War is a terrible spectacle to behold
War is a terrible spectacle to beholdWar is a terrible spectacle to beholdFROM THE BOOK OF ST. ALBANS
FROM THE BOOK OF ST. ALBANSThe death of a city is a grim and terrible spectacle to behold. Terrible knowing all your efforts to save it were for naught. The thundering crash of masonry. The searing heat of ravaging fires hungrily consuming the city. The billowing smoke filled with terrible smells.

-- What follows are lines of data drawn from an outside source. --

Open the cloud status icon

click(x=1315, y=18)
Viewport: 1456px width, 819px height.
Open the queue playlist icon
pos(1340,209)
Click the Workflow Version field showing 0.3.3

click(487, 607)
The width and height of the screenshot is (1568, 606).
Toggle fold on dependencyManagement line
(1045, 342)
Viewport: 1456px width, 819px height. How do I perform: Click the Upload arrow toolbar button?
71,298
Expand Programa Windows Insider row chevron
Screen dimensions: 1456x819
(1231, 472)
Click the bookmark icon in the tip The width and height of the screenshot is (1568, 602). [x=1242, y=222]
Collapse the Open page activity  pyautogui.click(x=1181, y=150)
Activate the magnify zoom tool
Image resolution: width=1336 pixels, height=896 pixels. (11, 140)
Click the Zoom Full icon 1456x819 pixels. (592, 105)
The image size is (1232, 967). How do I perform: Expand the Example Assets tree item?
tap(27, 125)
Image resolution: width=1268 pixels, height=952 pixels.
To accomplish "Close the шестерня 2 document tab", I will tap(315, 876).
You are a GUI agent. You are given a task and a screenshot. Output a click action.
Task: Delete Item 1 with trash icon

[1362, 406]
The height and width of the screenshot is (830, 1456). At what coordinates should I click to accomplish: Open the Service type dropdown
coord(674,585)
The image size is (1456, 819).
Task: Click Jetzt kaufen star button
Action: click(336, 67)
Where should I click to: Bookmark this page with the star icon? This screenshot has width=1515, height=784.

But worst of all, the cries of the dying. Innocent victims caught up mercilessly in a quest for conquest that could only mean, for them, either death or the cold iron shackles of s*****y. And through the smoke, the ghastly beauty of a phalanx of marching dragons.
Bristling death.
Gigantic porcupines of spear-carrying infantry. The Clan Hartooth were the masters of a battlefield. In one hand, they carried vicious steel-tipped pikes twelve feet long, lowered and flashing like thousands of diamonds through the smoke. In their other hand were their distinctive clan dragon shields. Each clan had their own unique shields. Clan colors, with their clan motifs, all could be plainly seen on their lozenge-shaped shields. They are made of wood and leather. The leather came from the carcasses of their fire-breathing Winged Beasties, making them extremely difficult to cut through. The shafts of wood which composed the dragon pike were made of Hack wood. A musky, aromatic wood almost impossible to break and incapable of burning. One could smell a phalanx of pike approaching long before it was seen if the wind was right.
Yes.
There was a precision and unity in the way dragon pike arranged themselves in their traditional checkerboard formations. They seemed to flow like the waters of an unstoppable flood across a broken and confused field. Watching them approach through the flames and smoke of the dying city was a surreal fascination. Especially so when eighteen thousand pike were marching straight toward you.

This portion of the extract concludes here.